So now I have apache; import the manifest and enable the service and away we go!

OK, now to try something a bit more exciting; a distribution upgrade to the latest (snv_93) kernel and associated goodies.

pkg image-update

It dowloads for a couple of hours (Sun repos seem to be slower than the ubuntu ones), and finally announces that it’s made me a new boot environment.

zfs list shows me a new set of file systems under rpool/ROOT/opensolaris-1, and beadm list tells me I now have 2 boot environments; with the new one set to become active on a reboot. Off we go then!

I reboot, wait a bit, and try and ssh back into the box. Hmm; connection refused. I fire up the ilom console and take a look. The system appears to be continually rebooting – when the grub screen comes up, the new BE is present, but as soon as grub tries to boot it, the system goes back to the BIOS startup screen and reboots again :-(

So, next time round I select the old boot environment from the grub menu, and I’m back into my 05.08 environment. So, the fact that the image-update appears to have failed is a bit sucky, but, unlike a failed kernel update in ubuntu (which is rare, but generally leaves you with a broken X and a whole bunch of packages needing to be manually rolled back), I’m seamlessly back to where I started.

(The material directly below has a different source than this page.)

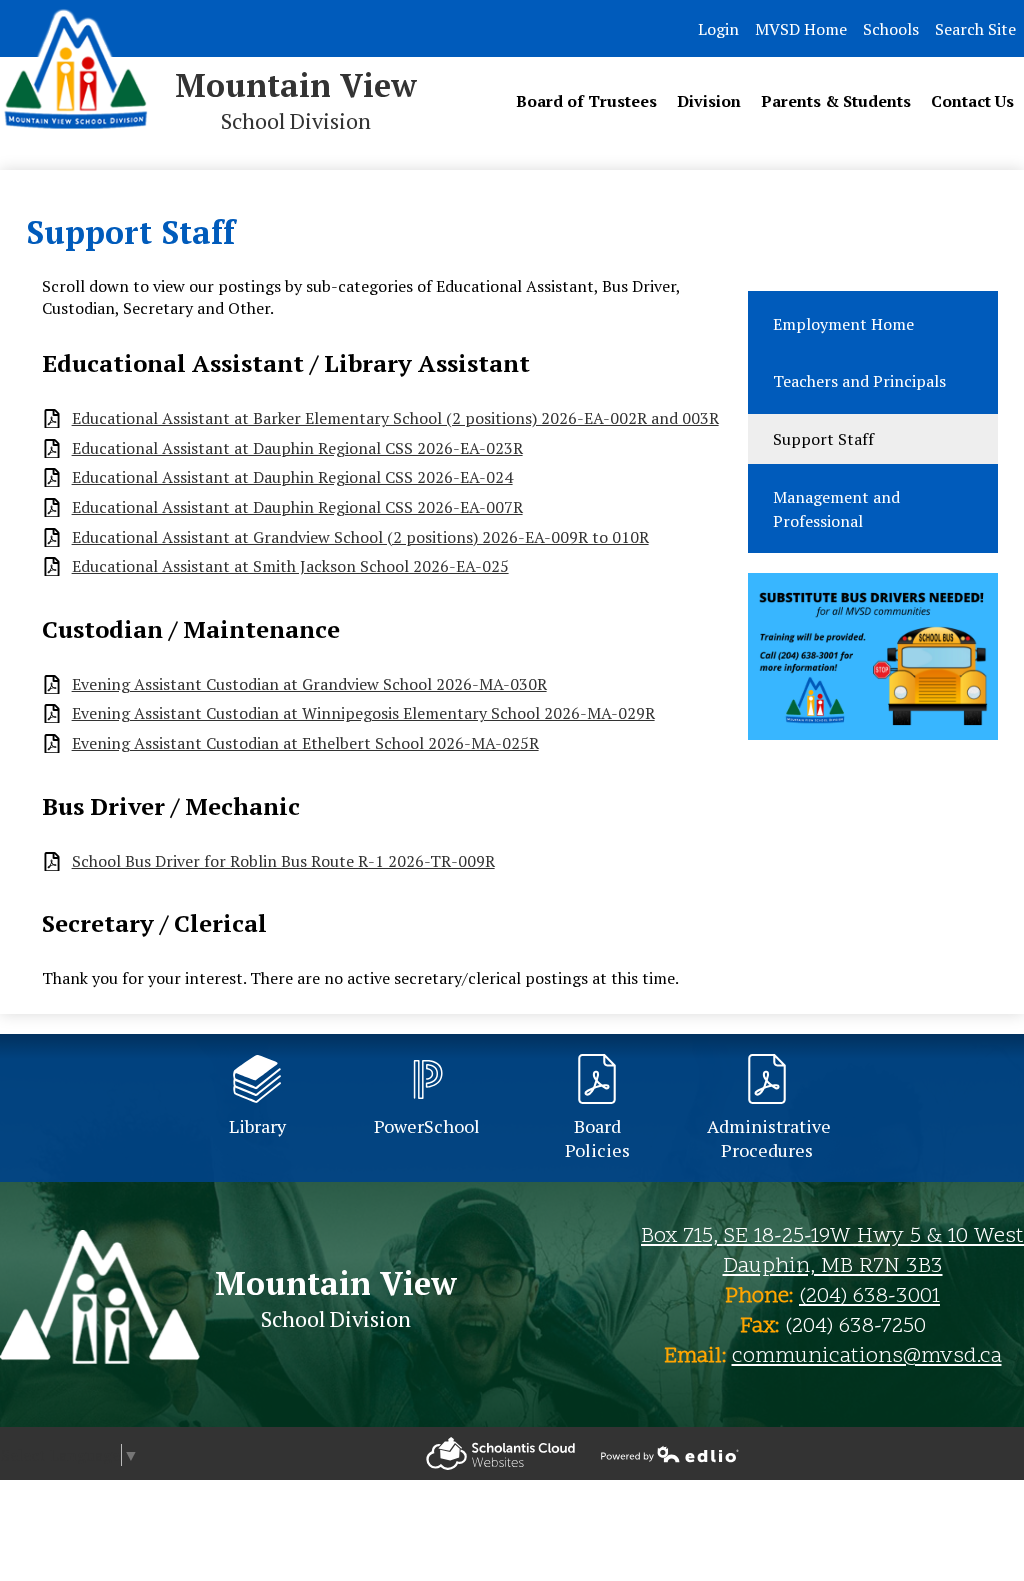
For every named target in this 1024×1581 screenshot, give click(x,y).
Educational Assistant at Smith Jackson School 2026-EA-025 (290, 566)
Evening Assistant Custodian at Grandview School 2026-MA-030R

ZFS FTW!

Anyway, a bit more googling reveals that image-update isn’t quite working yet, you need to manually update the boot archive.

# mkdir /tmp/foo
# mount -F zfs rpool/ROOT/opensolaris-1
# /tmp/foo/boot/solaris/bin/update_grub -R /tmp/foo

Reboot again, and this time when the grub menu comes up, I have a third option, for snv_93. It’s pre-selected, so I let it boot; and it works fine :-) It’s a bit confusing that I still have the ‘opensolaris-1’ item in the grub menu, but it’s not causing any harm so I’m going to leave it there for the moment.

So, now I have a shiny new kernel with all the latest toys. What else do I want?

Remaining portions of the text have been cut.